The five countries in this study were among the first in the African region to introduce MR vaccine through a mass vaccination campaign followed by introduction into the routine childhood vaccination system. Large reductions in rubella transmission were identified in each country following the pattern described after implementation of mass vaccination campaigns conducted as part of rubella elimination efforts in the Americas19. During the period from 1997 to 2008, the countries of the Americas introduced RCVs by organizing 3 initial mass campaigns. In general, the strategy involved 2 campaigns targeting children 1-4 years of age and the third targeting adolescent and adults. The intervals between the campaigns ranged from 2 to 6 years and the sequence of age group targeted was adapted to local epidemiological considerations. From 1998 to 1996, the number of rubella cases declined by 98% in the region of the Americas3. In Brazil, seronegativity for rubella declined from 9.4% before a nationwide rubella immunization campaign to 2.8% in the post-campaign period20. Similarly, a significant increase in seropositivity for rubella was observed after an MR catch-up campaign in Iran21. In contrast, these initial MR introductory campaigns in Africa targeted children from 9 months to 14 years of age and the observed reduction in the number of rubella cases varied from 48%-98%.
As with measles elimination strategies, high routine immunization coverage in the childhood vaccination program and periodic follow-up campaigns using MR vaccine are necessary to maintain population immunity against rubella infection and sustain reduced viral circulation.

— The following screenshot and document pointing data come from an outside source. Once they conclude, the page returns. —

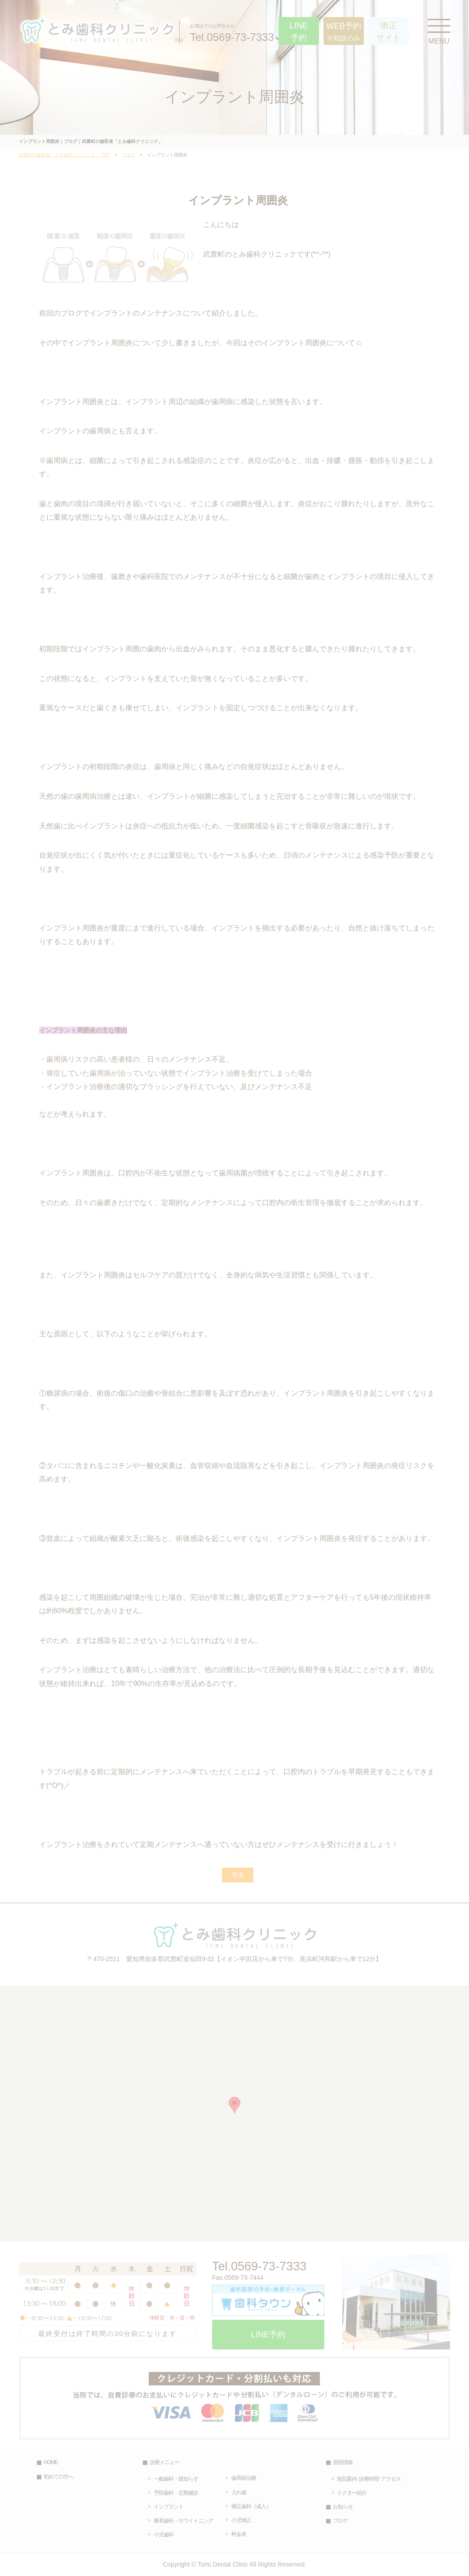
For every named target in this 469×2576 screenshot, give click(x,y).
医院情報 (343, 2462)
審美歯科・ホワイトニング (183, 2521)
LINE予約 (268, 2334)
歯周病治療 (243, 2478)
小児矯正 (241, 2520)
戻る (237, 1874)
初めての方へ (58, 2477)
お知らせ (343, 2507)
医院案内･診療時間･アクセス (369, 2479)
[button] (234, 2105)
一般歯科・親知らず (176, 2479)
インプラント (168, 2507)
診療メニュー (164, 2462)
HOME (51, 2462)
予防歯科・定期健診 (176, 2493)
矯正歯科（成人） (251, 2506)
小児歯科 (163, 2535)
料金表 (238, 2534)
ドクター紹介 (352, 2493)
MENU (439, 30)
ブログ (128, 154)
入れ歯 (238, 2492)
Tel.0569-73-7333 (232, 31)
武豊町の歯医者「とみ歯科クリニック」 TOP (64, 154)
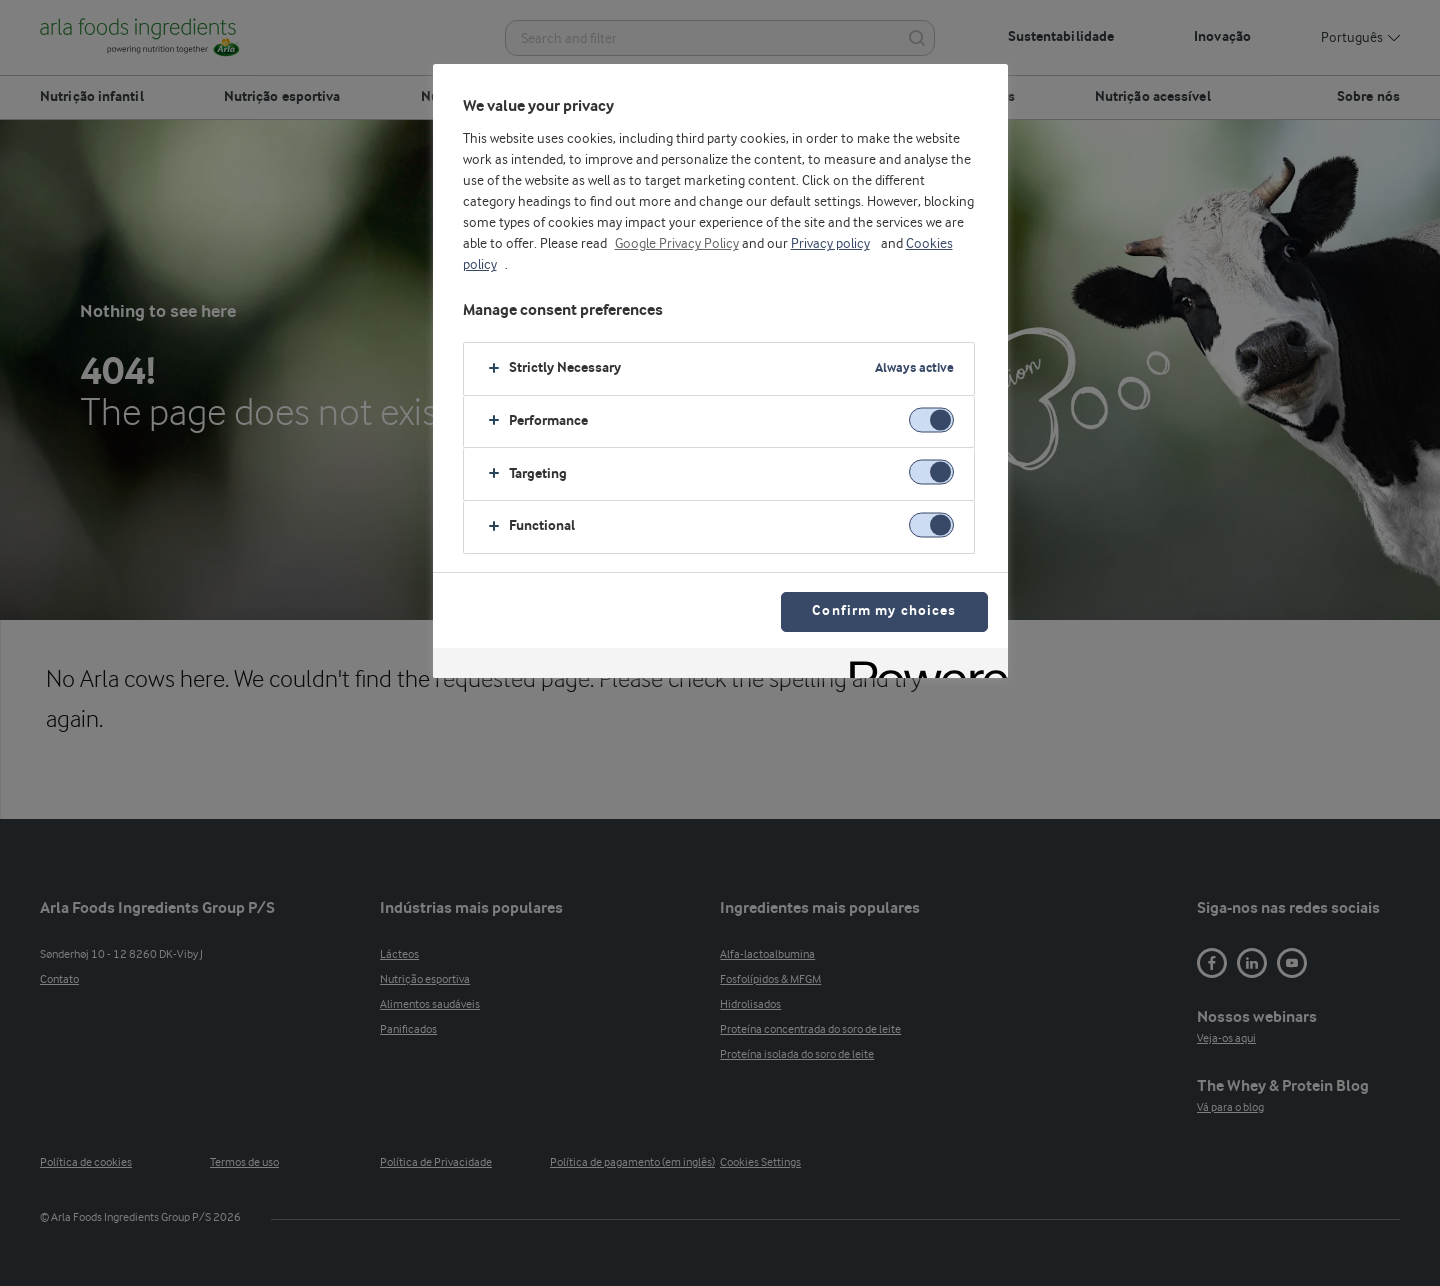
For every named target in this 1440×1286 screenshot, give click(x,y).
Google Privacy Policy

Surveillance for CRS is not conducted in all countries in the African Region; however, estimates of CRS incidence prior to RCV introduction suggest that countries in Africa have rates between < 50 cases to more than 150 cases per 100 000 lives births; with a majority of countries in the range of 100-150 cases per 100 000 live births1. CRS sentinel surveillance is operational in a limited number of countries in the region including Zimbabwe, Tanzania, Togo, Uganda, Rwanda, Burkina Faso, Senegal, and Zambia. A cumulative total of 267 suspected cases were reported in these countries with 103 meeting the case definition of confirmed CRS in 201512. Rwanda, Uganda and Swaziland conducted retrospective record reviews for CRS cases at multiple pediatric hospitals in each country over 2 to 4 year periods up until 2012. Cases clinically compatible with CRS were identified in each country; 51 cases in Rwanda, 22 in Uganda and 5 in Swaziland. [22] Similar findings were reported in Morocco22. The establishment of additional functional CRS sentinel surveillance sites is necessary to better analyze the trend of CRS cases and demonstrate the impact of future MR introductions.
The results of this analysis demonstrate that the incidence of rubella cases can be reduced significantly in the years immediately after mass vaccination campaigns; however, a single campaign followed by MR introduction in routine vaccination with coverage below 95% may not be adequate to maintain population immunity without additional follow-up MR mass campaigns. Active surveillance for febrile rash illnesses, and CRS sentinel surveillance need to be expanded and strengthened in order to demonstrate the impact of MR vaccination and fully describe the impact on disease burden.
Limitations
Surveillance data was available for 2 – 3 years following the introduction of rubella vaccine in the respective countries and may not be indicative of longer term trends which depend on the vaccine coverage in routine vaccination and in future mass campaigns. The quality of surveillance determines the ability of countries to identify and investigate suspected cases of fever and rash. Even though rubella testing is done on specimens testing negative for measles IgM antibodies, the surveillance systems used by the countries uses the case definition for suspected measles cases, which may not capture rubella cases presenting with only fever and rash that do not exhibit cough, coryza or conjunctivitis.